Jest jedną z największych gwiazd amerykańskiej telewizji w paśmie „late night shows”. W dobrze znanej formule porusza się jak ryba w wodzie i od kilku sezonów z sukcesami zabawia publiczność za oceanem. Jimmy Kimmel
Specyfiką amerykańskiej telewizji jest kreowanie prezenterów pasma wieczornego na gwiazdy: Conan O’Brain, Jay Leno, David Letterman czy Jimmy Kimmel. Przeciętny Amerykanin siada przed telewizorem, żeby właśnie na sofie u swojego ulubionego prezentera zobaczyć jedną z gwiazd kina, sportu czy aktualnie bijącego rekordy popularności serialu. Sprawdzona forma: kanapa, trochę muzyki na żywo, widownia w studio, nie nudzą się amerykańskiej widowni. Tak, jak od kilku sezonów nie nudzi im się Jimmy Kimmel.
Sorry Matt Damon but we are out of time
Znakiem rozpoznawczym Jimmiego Kimmela stał się dowcip z Mattem Damonem w roli głównej. Na koniec każdego programu prezenter z udawanym żalem mówił, że i tym razem na wywiad z Damonem nie wystarczyło mu czasu: „Sorry Matt Damon, but we are out of time”. Aż pewnego dnia Jimmy w końcu zaprosił słynnego aktora do studio. Damon miał być gwoździem programu i miał wystąpić na końcu. Kimmel i z tego urządził żart: po niezwykle długim wstępie (w którym wyliczył niemal całą filmografię aktora) zaprosił zdobywcę Oscara do studia i nie pozwolił mu powiedzieć ani słowa. Po pokazaniu się napisów końcowych można było obejrzeć wściekłego Damona, który w niewybrednych słowach mówi Kimmelowi, co o nim myśli. Oczywiście wściekłość była udawana, a obaj panowie zaaranżowali cały skecz. Jednak, do momentu, kiedy Kimmel tego oficjalnie nie potwierdził, Amerykanie zastanawiali się czy Damon faktycznie mógł się aż tak wściec.

§ **Zapisane dane**
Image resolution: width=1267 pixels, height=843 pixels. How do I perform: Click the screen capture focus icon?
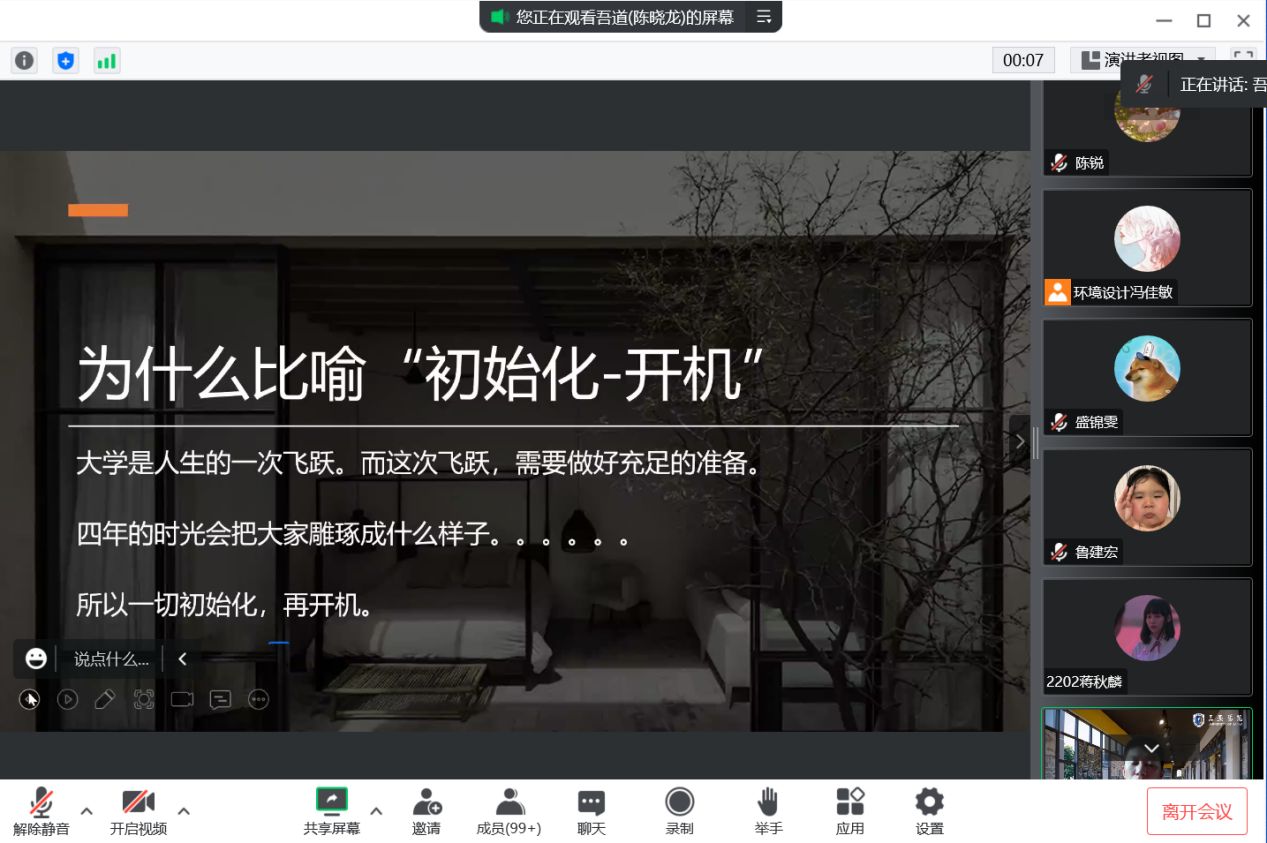click(143, 699)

§ **Treść polecenia A**
Przepisz z tekstu o Jimmym Kimmelu fragment od słów „Jest jedną z” do słów „się Jimmy Kimmel.” włącznie.
§ **Treść polecenia B**
Odpowiedz krótko na pytania do tekstu o Jimmym Kimmelu:
(i) Który aktor był bohaterem dowcipu, z którego zasłynął Kimmel?
(ii) Co Kimmel wyliczył w bardzo długim wstępie przed zaproszeniem aktora do studia?
(iii) Z czego składa się sprawdzona forma programów wieczornych wymieniona w tekście?

§ **Rozwiązanie zadania A**
Jest jedną z największych gwiazd amerykańskiej telewizji w paśmie „late night shows”. W dobrze znanej formule porusza się jak ryba w wodzie i od kilku sezonów z sukcesami zabawia publiczność za oceanem. Jimmy Kimmel
Specyfiką amerykańskiej telewizji jest kreowanie prezenterów pasma wieczornego na gwiazdy: Conan O’Brain, Jay Leno, David Letterman czy Jimmy Kimmel. Przeciętny Amerykanin siada przed telewizorem, żeby właśnie na sofie u swojego ulubionego prezentera zobaczyć jedną z gwiazd kina, sportu czy aktualnie bijącego rekordy popularności serialu. Sprawdzona forma: kanapa, trochę muzyki na żywo, widownia w studio, nie nudzą się amerykańskiej widowni. Tak, jak od kilku sezonów nie nudzi im się Jimmy Kimmel.

§ **Rozwiązanie zadania B**
(i) Matt Damon.
(ii) Niemal całą filmografię aktora.
(iii) Kanapa, trochę muzyki na żywo i widownia w studio.